═════ Records for the task

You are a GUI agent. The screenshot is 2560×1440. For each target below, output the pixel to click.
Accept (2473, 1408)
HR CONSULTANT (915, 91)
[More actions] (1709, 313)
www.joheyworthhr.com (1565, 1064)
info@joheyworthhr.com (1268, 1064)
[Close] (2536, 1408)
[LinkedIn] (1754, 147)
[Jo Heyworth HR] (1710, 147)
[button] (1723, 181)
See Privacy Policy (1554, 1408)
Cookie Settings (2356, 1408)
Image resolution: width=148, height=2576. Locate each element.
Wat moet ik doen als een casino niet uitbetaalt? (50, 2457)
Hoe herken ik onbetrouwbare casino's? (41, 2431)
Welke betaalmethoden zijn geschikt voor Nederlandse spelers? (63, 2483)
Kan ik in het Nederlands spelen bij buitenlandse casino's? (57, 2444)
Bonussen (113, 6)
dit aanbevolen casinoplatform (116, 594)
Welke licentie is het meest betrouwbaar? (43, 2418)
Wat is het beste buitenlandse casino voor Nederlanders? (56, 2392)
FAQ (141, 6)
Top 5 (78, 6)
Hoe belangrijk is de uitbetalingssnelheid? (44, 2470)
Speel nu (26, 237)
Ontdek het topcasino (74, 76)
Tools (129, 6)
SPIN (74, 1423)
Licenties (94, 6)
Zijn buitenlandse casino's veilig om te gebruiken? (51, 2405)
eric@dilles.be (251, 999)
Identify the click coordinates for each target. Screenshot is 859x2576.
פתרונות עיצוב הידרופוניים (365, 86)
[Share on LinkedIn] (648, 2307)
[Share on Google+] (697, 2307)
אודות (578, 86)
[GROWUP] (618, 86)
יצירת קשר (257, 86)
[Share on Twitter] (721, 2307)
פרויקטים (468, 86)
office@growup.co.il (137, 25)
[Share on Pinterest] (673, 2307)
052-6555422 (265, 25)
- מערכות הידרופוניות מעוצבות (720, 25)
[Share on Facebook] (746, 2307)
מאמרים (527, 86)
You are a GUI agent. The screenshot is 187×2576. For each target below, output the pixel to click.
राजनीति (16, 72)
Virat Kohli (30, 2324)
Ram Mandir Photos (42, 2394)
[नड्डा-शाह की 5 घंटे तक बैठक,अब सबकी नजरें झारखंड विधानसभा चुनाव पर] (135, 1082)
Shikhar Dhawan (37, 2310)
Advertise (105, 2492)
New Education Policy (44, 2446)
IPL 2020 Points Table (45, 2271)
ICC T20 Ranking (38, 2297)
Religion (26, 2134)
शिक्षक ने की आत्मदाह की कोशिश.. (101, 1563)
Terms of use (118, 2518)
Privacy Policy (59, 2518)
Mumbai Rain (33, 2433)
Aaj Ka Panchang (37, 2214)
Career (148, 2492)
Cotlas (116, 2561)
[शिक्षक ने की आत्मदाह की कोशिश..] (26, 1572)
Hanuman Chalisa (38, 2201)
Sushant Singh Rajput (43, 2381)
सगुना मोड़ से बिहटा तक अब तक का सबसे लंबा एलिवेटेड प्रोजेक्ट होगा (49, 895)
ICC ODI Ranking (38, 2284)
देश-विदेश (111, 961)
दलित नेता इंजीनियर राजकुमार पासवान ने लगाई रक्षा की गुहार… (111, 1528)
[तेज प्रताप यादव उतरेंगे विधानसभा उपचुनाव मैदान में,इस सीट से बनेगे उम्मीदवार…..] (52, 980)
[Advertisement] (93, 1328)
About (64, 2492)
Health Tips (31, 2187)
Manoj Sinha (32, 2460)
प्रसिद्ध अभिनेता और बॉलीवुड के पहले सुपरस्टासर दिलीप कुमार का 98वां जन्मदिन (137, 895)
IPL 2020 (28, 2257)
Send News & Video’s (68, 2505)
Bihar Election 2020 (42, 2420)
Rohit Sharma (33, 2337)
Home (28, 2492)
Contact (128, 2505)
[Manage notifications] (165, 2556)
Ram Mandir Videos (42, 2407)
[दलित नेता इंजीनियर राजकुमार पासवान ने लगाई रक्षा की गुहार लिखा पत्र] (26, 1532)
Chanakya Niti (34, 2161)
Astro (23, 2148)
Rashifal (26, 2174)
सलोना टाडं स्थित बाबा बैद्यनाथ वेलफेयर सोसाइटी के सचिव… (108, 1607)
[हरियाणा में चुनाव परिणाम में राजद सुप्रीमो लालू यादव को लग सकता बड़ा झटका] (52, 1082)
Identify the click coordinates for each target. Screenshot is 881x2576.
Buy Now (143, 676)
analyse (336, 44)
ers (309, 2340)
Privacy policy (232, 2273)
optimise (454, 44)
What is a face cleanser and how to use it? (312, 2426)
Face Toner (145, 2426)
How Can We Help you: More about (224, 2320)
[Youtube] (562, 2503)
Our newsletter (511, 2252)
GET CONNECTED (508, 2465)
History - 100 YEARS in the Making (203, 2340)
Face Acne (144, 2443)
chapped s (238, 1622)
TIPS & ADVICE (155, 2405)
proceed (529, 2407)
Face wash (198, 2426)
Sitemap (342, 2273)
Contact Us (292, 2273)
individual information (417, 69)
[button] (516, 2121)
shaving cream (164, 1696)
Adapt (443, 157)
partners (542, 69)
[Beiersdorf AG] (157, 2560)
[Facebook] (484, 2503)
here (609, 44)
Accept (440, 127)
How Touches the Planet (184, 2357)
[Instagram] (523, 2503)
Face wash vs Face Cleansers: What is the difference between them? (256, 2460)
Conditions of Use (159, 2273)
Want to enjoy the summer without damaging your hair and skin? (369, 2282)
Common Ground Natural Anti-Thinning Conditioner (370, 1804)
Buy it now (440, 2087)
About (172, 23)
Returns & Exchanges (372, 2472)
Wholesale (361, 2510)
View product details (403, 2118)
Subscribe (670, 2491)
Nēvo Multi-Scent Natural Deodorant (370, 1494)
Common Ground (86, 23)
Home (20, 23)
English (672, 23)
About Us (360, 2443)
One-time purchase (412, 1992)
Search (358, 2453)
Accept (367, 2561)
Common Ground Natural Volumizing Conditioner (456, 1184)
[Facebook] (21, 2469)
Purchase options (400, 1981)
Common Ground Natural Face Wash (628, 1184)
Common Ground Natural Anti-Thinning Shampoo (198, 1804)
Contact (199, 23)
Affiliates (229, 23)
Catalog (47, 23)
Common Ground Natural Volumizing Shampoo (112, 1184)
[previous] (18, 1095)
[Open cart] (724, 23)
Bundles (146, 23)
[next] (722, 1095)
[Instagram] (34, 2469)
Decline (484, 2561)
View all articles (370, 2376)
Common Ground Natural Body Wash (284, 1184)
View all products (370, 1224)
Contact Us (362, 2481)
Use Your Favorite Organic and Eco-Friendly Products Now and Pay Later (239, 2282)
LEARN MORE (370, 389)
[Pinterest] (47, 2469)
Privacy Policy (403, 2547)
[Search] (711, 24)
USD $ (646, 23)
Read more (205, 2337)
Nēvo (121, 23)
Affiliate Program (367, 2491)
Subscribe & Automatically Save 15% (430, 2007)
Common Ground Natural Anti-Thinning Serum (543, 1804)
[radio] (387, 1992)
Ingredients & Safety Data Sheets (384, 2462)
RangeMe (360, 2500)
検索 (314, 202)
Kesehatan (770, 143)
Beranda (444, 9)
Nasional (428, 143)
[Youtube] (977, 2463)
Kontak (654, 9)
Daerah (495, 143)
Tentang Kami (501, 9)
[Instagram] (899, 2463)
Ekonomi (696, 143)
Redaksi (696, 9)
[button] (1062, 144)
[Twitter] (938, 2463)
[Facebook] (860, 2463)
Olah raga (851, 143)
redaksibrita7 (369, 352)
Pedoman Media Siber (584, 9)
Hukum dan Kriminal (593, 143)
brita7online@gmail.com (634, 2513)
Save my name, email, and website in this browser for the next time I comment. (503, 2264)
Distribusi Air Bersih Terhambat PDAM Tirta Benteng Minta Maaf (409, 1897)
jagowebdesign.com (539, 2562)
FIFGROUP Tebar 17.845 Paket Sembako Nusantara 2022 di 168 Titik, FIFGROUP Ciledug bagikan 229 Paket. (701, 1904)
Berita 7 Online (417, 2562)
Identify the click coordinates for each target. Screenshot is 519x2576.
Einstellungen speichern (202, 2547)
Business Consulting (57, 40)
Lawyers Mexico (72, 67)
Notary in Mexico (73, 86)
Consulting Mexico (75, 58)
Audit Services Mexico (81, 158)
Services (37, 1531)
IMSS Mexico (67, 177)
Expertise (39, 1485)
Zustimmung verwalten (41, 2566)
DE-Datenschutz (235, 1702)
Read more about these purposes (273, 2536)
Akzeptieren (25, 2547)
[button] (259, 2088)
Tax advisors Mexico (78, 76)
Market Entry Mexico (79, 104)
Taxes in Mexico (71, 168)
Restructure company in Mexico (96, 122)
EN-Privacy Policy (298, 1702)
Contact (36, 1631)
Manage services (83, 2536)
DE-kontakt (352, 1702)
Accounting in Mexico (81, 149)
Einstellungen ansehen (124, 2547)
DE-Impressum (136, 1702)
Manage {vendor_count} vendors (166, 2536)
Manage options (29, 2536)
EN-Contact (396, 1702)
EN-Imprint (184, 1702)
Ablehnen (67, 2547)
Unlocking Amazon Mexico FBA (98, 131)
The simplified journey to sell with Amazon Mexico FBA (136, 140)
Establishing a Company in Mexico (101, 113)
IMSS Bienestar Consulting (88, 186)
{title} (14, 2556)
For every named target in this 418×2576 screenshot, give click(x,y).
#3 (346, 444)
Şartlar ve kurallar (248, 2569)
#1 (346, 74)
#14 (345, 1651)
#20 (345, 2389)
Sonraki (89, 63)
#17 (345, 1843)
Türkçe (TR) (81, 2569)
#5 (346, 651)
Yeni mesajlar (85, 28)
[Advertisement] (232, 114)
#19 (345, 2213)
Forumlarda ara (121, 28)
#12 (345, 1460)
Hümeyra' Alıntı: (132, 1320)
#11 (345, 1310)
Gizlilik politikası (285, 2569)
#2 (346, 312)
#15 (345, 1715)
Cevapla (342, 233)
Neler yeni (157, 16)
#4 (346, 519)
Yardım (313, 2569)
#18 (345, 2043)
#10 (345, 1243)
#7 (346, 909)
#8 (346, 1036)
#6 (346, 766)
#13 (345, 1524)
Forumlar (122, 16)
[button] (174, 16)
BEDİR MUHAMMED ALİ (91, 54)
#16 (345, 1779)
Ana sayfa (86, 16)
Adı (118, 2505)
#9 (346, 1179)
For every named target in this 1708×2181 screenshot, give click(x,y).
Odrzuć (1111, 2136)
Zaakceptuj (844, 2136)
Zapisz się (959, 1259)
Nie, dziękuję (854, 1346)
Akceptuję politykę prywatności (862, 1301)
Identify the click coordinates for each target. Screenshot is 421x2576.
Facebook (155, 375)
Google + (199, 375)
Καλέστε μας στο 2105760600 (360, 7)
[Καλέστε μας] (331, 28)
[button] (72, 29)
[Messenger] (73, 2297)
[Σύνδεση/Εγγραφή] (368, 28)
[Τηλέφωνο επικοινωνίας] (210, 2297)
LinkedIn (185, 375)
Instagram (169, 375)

══════════

> _Task brief_: Using the data above, print exactly the lines from the line that contains "Services (37, 1531)" through the line that contains "Tax advisors Mexico (78, 76)", with both included.

> _Solution for this exercise_:
Services (37, 1531)
IMSS Mexico (67, 177)
Expertise (39, 1485)
Zustimmung verwalten (41, 2566)
DE-Datenschutz (235, 1702)
Read more about these purposes (273, 2536)
Akzeptieren (25, 2547)
[button] (259, 2088)
Tax advisors Mexico (78, 76)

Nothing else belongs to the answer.